18

I've got millions of geographic points. For each one of these, I want to find all "neighboring points," i.e., all other points within some radius, say a few hundred meters.

There is a naive O(N^2) solution to this problem---simply calculate the distance of all pairs of points. However, because I'm dealing with a proper distance metric (geographic distance), there should be a quicker way to do this.

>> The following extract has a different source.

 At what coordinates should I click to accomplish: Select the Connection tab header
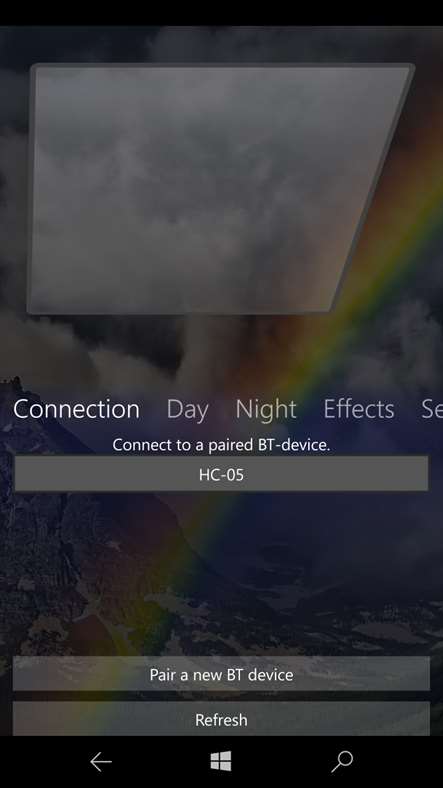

I would like to do this within python. One solution that comes to mind is to use some database (mySQL with GIS extentions, PostGIS) and hope that such a database would take care of efficiently performing the operation described above using some index. I would prefer something simpler though, that doesn't require me to build and learn about such technologies.

A couple of points

  • I will perform the "find neighbors" operation millions of times
  • The data will remain static
  • Because the problem is in a sense simple, I'd like to see they python code that solves it.

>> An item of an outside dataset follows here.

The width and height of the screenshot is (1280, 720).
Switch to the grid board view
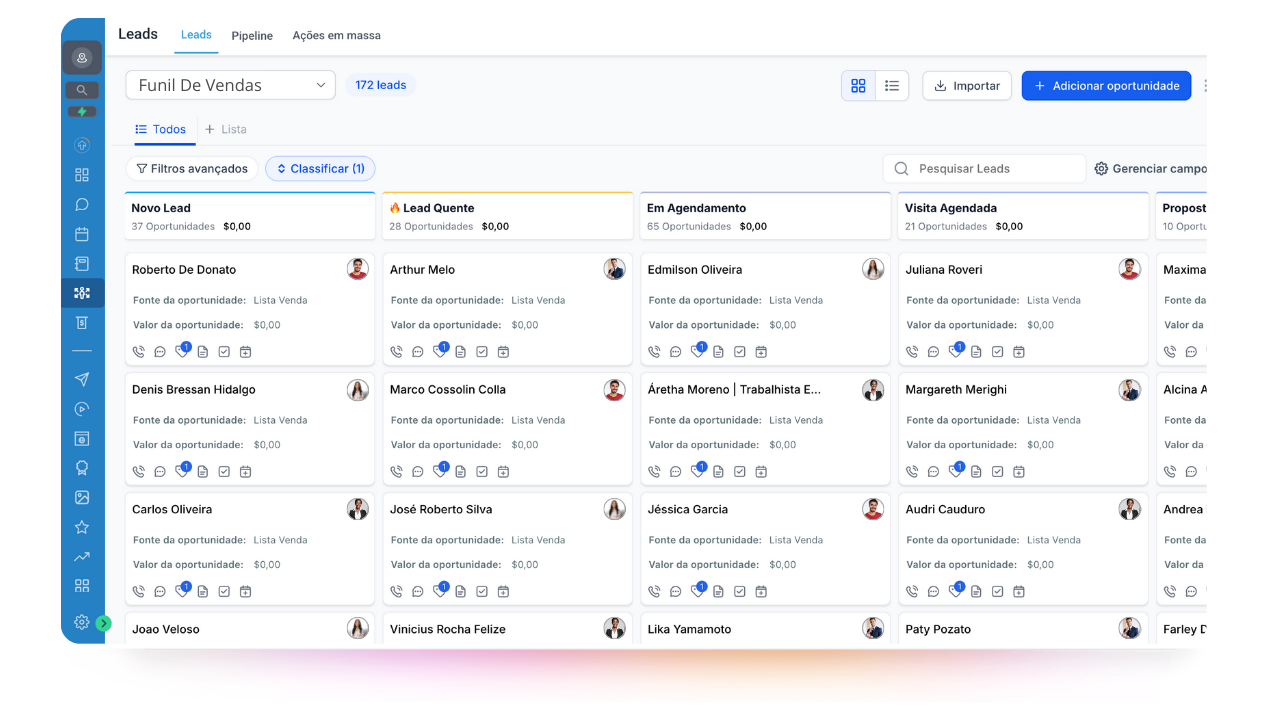click(x=858, y=86)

Put in terms of python code, I want something along the lines of:

points = [(lat1, long1), (lat2, long2) ... ] # this list contains millions lat/long tuples
points_index = magical_indexer(points)
neighbors = []
for point in points:
    point_neighbors = points_index.get_points_within(point, 200) # get all points within 200 meters of point
    neighbors.append(point_neighbors) 
conradlee
  • 12,985
  • 17
  • 57
  • 93
  • 1
    Do you need to perform this operation multiple times (so that it might be useful to do some (hard) work once and each time you need some point do a simpler computation)? Do you need to fetch neighbours for multiple points or is the "center" every time the same point? – Martin Thurau Jun 16 '11 at 11:41
  • I want to perform this query millions of time. In fact, I want to find the neighbors of each and every point. – conradlee Jun 16 '11 at 11:47
  • 1
    Will the geographic points be static for the duration of the application, or will they be different every time the query is executed? – Patrick Jun 16 '11 at 11:51
  • I'm not making sense of why using a GIST index over your points in Postgres is not desirable. Surely you don't want to be recalculating the neighbors of each and every last million point all the time? – Denis de Bernardy Jun 16 '11 at 11:53
  • The points will remain static. As you mention, a GIS index in Postgres would probably do the trick, but I don't know my way around Postgres and would prefer a simpler soultion that doesn't require me to learn and build other technologies. – conradlee Jun 16 '11 at 12:01

2 Answers2

8

scipy

First things first: there are preexisting algorithms to do things kind of thing, such as the k-d tree. Scipy has a python implementation cKDtree that can find all points in a given range.

Binary Search

Depending on what you're doing however, implementing something like that may be nontrivial. Furthermore, creating a tree is fairly complex (potentially quite a bit of overhead), and you may be able to get away with a simple hack I've used before:

  1. Compute the PCA of the dataset. You want to rotate the dataset such that the most significant direction is first, and the orthogonal (less large) second direction is, well, second. You can skip this and just choose X or Y, but it's computationally cheap and usually easy to implement. If you do just choose X or Y, choose the direction with greater variance.
  2. Sort the points by the major direction (call this direction X).
  3. To find the nearest neighbor of a given point, find the index of the point nearest in X by binary search (if the point is already in your collection, you may already know this index and don't need the search). Iteratively look to the next and previous points, maintaining the best match so far and its distance from your search point. You can stop looking when the difference in X is greater than or equal to the distance to the best match so far (in practice, usually very few points).
  4. To find all points within a given range, do the same as step 3, except don't stop until the difference in X exceeds the range.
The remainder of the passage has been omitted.